It happened at a Jonas Brothers concert. One minute I was singing along to "Year 3000," feeling my happiness beginning, and the next I was in the bathroom trying not to throw up. My stomach hurt the entire ride home, and I remember thinking I must have eaten something weird or maybe I was getting sick. A week later, on a flight to Los Angeles to visit my brother, I started to feel sick again, and this time, my symptoms didn't let up the entire trip.
After forgetting to take my nighttime pills for a couple days — including the 30 billion colony forming units (CFUs) of probiotics I had recently started taking to help my IBS — I started feeling better. That's when I realized the two might be connected. Is it possible to take too many probiotics? And what exactly are the side effects? I talked to a gastroenterologist to find out more.
Can You Take Too Many Probiotics?
"Yes, it is possible to take too much probiotics," Niket Sonpal, MD, a board-certified internist and gastroenterologist in New York City, told POPSUGAR. "Probiotics help the stomach maintain a balance between good and bad bacteria.
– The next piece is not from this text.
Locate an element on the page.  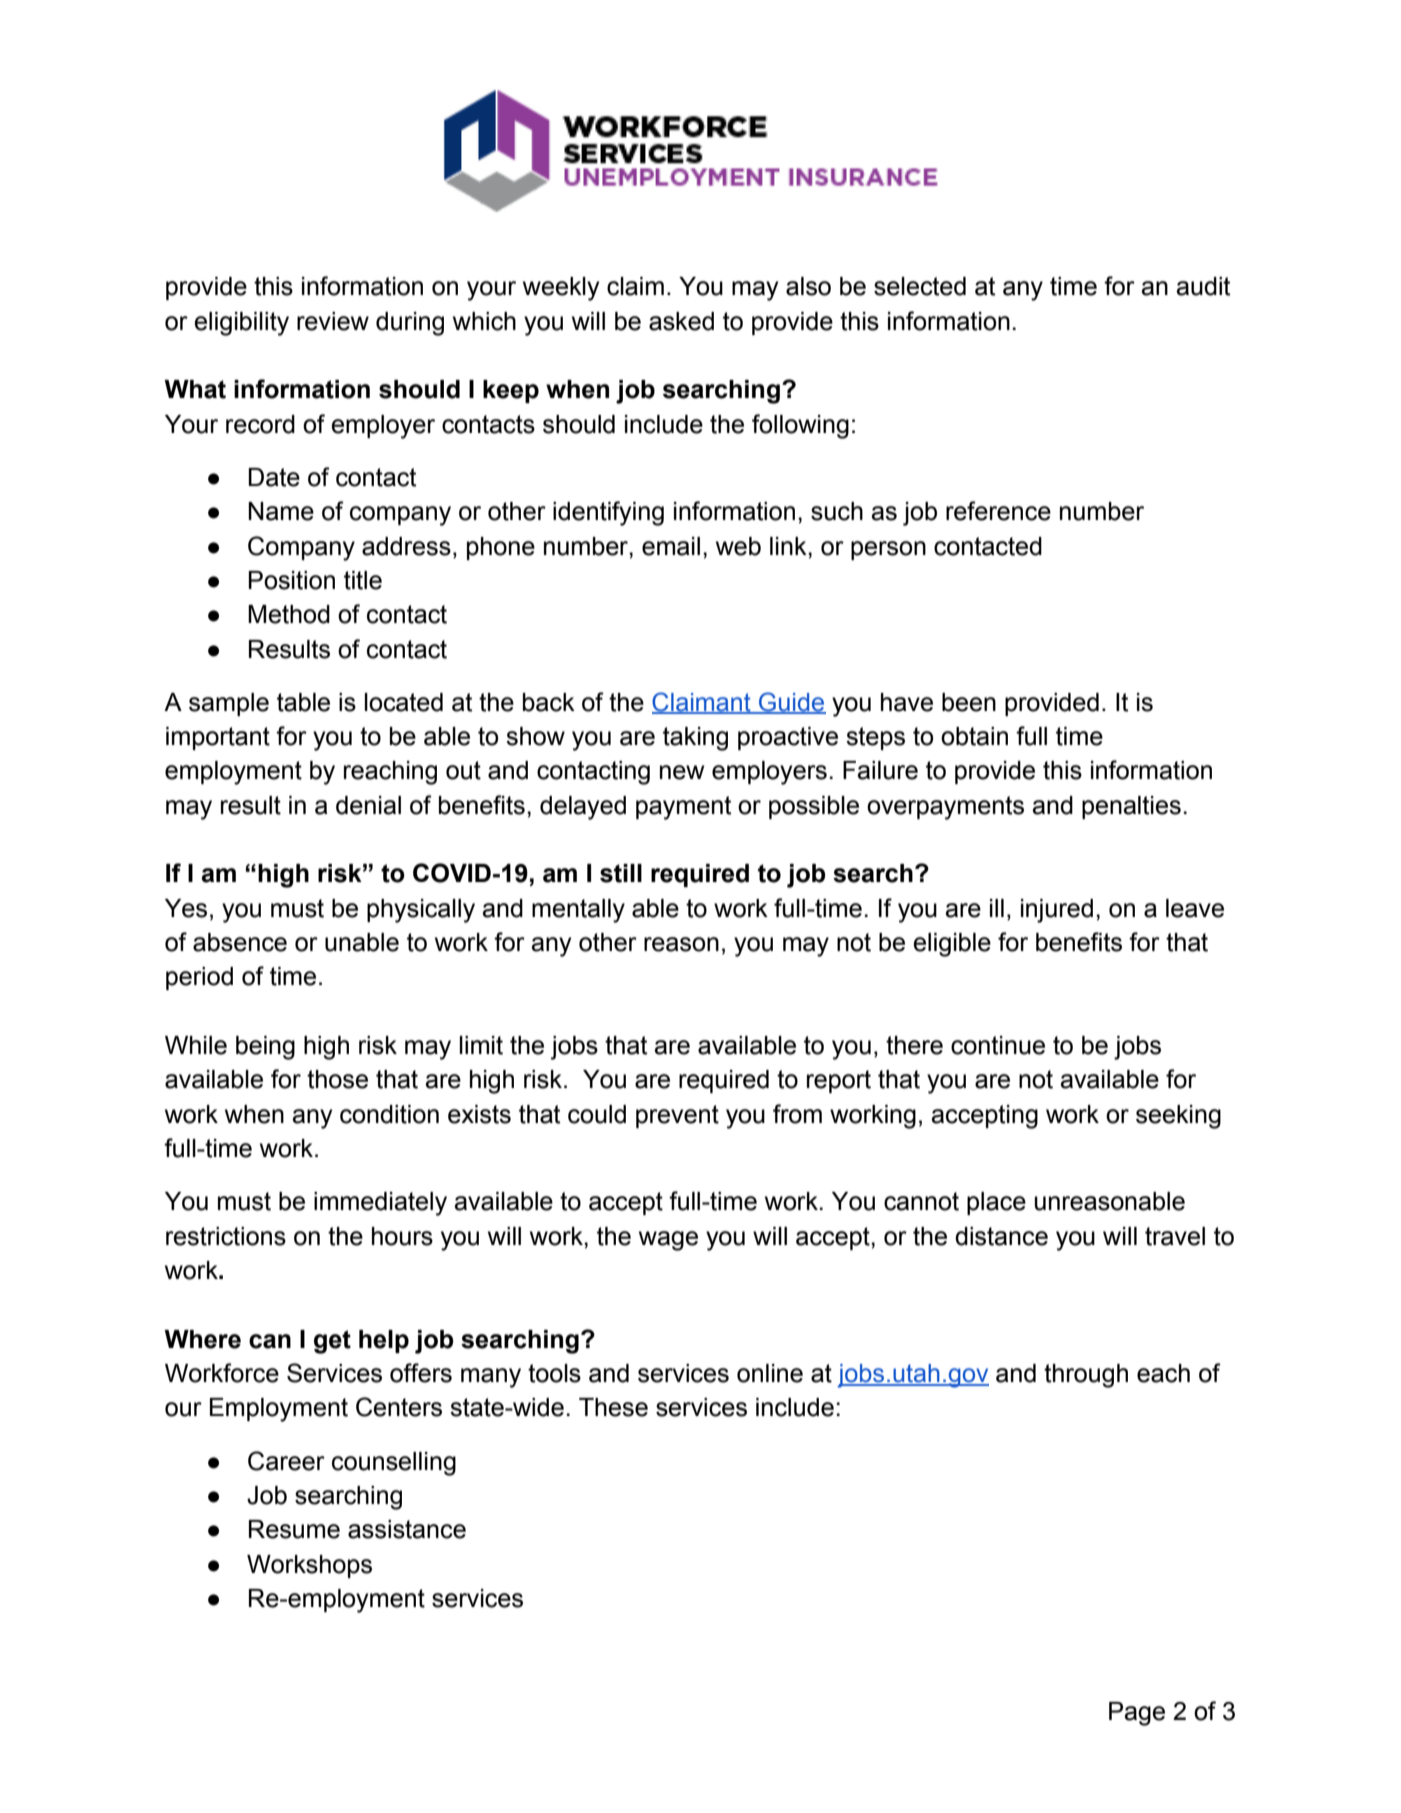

Taking too many probiotics can throw off that balance and lead to uncomfortable side effects like gas, bloating, and diarrhea." This is exactly how I felt at that concert and during my trip to LA. The symptoms ranged from annoying to downright miserable.
"When there is too much good bacteria in the gut, the body's digestive system becomes overwhelmed," Dr. Sonpal explained. "Every time a person eats food, the microorganisms race to digest it and produce gas as a byproduct. This excess gas is what leads to feeling nauseous, bloated, and sick. Lowering the number of probiotics you consume can help the microbiome in the body become balanced again and lessen the adverse effects of too much good bacteria."
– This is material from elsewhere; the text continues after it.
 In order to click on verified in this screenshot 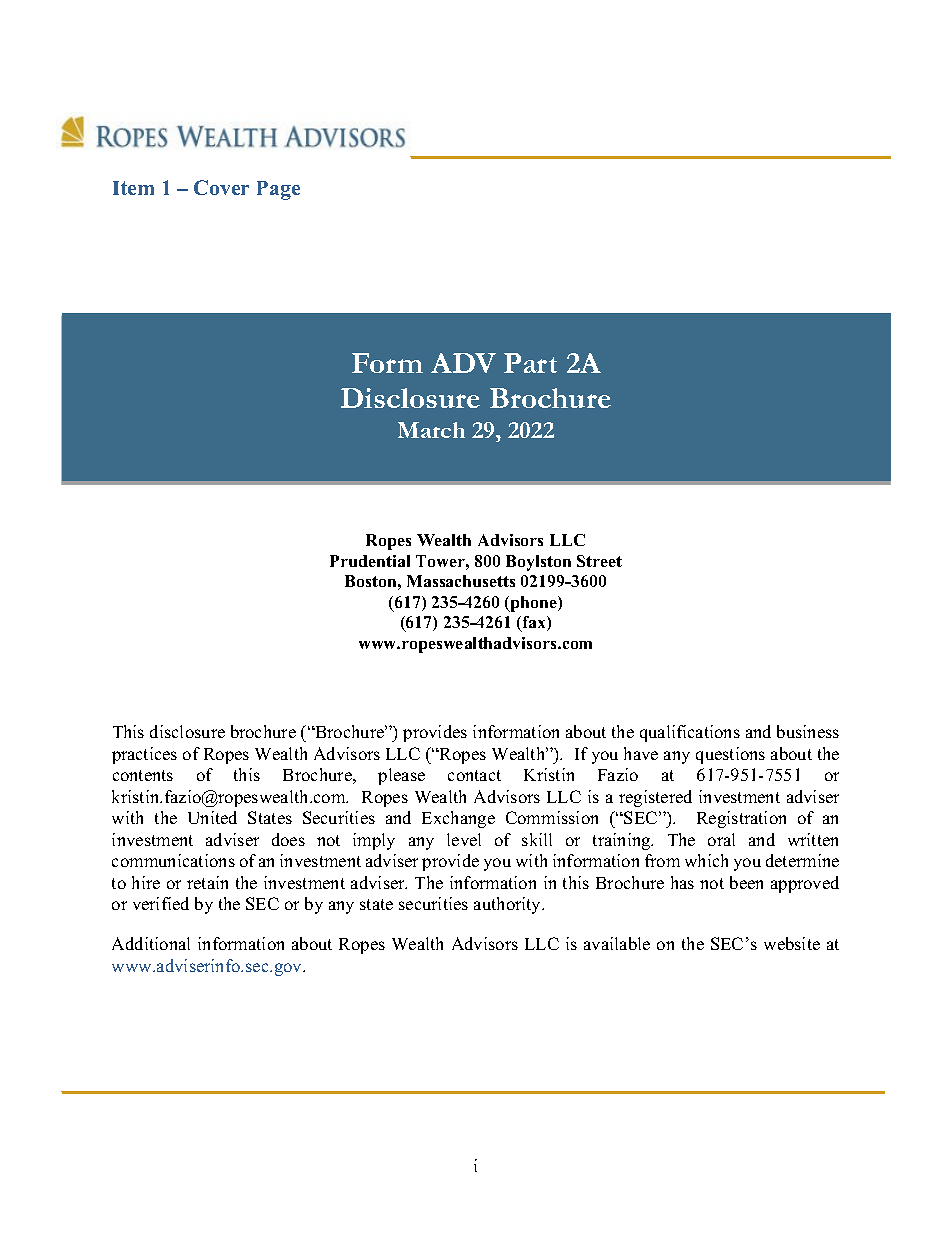, I will do `click(161, 903)`.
How Many Probiotics Should I Take a Day?
I figured the more good bacteria in my gut, the better, which is why I went from never taking probiotics to downing 30 billion CFUs a day. However, the National Institutes of Health notes that many doses range from one billion to 10 billion CFUs for adults.
"There is no exact amount of probiotics a person should take a day, as every person's gut is different," Dr. Sonpal said. "However, it is advised to avoid taking more than 10 to 20 billion colony forming units as that is usually the maximum amount a person can handle per day."
He added that, if you eat a diet full of probiotic-rich foods like yogurt, fermented vegetables, or kombucha, it may be beneficial to lower the number of probiotics you take in supplement form. There's one notable exception. "Antibiotics harm the good bacteria in our gut as well as the bad bacteria causing [an] infection," Dr. Sonpal said. "So upping the number of probiotics you take per day will likely help maintain a balanced gut when on antibiotics."
For regular use, it can take about one to two weeks to get acclimated to a lower dose of probiotics, Dr. Sonpal explained — at that point, you can decide whether or not to move up. "If you feel improvement in your stomach, then you can try to take a higher dosage," he said. "However, if you feel bloated, nauseous, gassy, or are having diarrhea, then you likely need to decrease the number of colony forming units you take per day."
When Should I Talk to a Doctor?
If you have consistent stomach pain, talk to your doctor about it. "Probiotics can definitely help ease symptoms of stomach issues like diarrhea and cramping," Dr. Sonpal told POPSUGAR. "However, probiotic supplements should not replace going to a medical professional for intense abdominal pain or daily stomach problems. If you feel your daily life is being negatively affected by your stomach, it is advised to make an appointment with a gastroenterologist for a diagnosis and treatment plan."
I'm now taking five billion CFUs of probiotics a day, which helped my stomach feel much better after only a week. This change drastically improved my quality of life, as I was able to enjoy meals and daily activities again. (I can't wait to go to the Jo Bros' Remember This Tour to redo that concert experience.) If you think you're taking too high of a dose of probiotics, stop and talk to your doctor. You don't have to live with dreadful stomach pain!